Há quem pense que o fim do mundo está próximo. Viradas de séculos e de milênios causam arrepios em muita gente dado a possibilidade do fim dos tempos. Há quem se preocupe com a trajetória de asteroides ou de uma inesperada explosão solar de grande magnitude. Hoje em dia com o avanço da degradação ambiental, verificam-se mudanças climáticas importantes e ameaçadoras. Dias atrás discutiu-se mais uma vez a possibilidade de certas regiões litorâneas desaparecerem em consequência dos efeitos do aquecimento global. E está nas telas do cinema o filme Noé para lembra-nos de que houve um tempo em que tudo desapareceu, salvando-se apenas os escolhidos para se abrigarem na arca. Está na Bíblia e não se sabe se aconteceu mesmo ou não.

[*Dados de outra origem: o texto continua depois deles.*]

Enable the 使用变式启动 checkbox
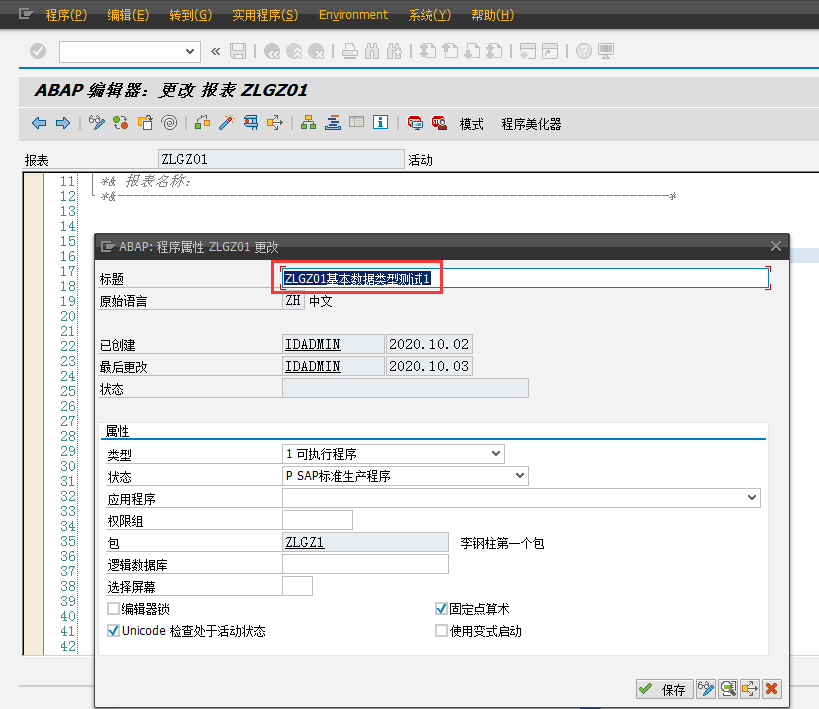 click(x=441, y=630)
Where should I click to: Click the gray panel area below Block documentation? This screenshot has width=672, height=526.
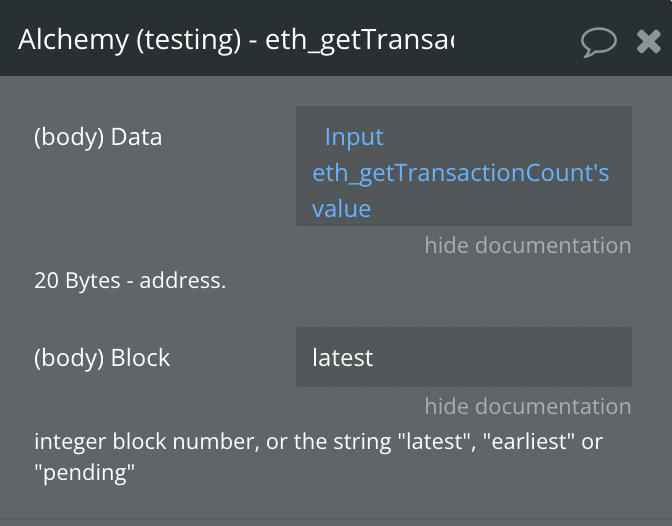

Há, também, quem se preocupe em preparar-se para o caso de algo grandioso destruir a nossa civilização. São os tais preparativistas sobre quem fala um artigo do jornal norte-americano “The New York Times”. Relata o jornal a realização da terceira Exposição Nacional de Sobrevivencialistas e Preparativistas. Trata-se de evento de inclinação apocalíptica na qual se vendem soluções para calamidades. A ideia é a de que uma pessoa comum possa estar preparada para o caso de ocorrer uma grande calamidade.

Sacos para mortos em massa, canivetes táticos, filtros de água movidos a gravidade, desfibriladores automáticos e outros equipamentos podem ser adquiridos por pessoas que se preocupam com acontecimentos trágicos de grande magnitude.

Meu pai era um menino pequeno quando da passagem do cometa Halley em 1910. Lembrava-se ele da comoção causada pela visão do belo corpo celeste próximo da Terra. Consta que algumas pessoas chegaram a se matar tanto medo tiveram de um colisão que destruiria a Terra. Falava-se, também, sobre a existência do gás letal cianogênio na cauda do cometa fato que gerou um clima de pânico global. Em 1986 vi o Halley no céu. Passava ele, 76 anos depois, mais longe que na vez anterior de modo que o víamos pequeno. Ainda assim, foi possível imaginar o efeito que causara sobre a gente de 1910, época em que não se dispunham das informações que hoje temos.

A verdade é que não estamos preparados para catástrofes, vejam-se as consequências do terremoto que atingiu região do Chile dias atrás. De modo que o melhor a fazer é não pensar no assunto. A civilização humana pode até vir a ter um fim, mas socorre-nos o fato de não fazermos a menor ideia de quando isso acontecerá. Então o que mais vale é aproveitar a vida e o mundo enquanto ele durar.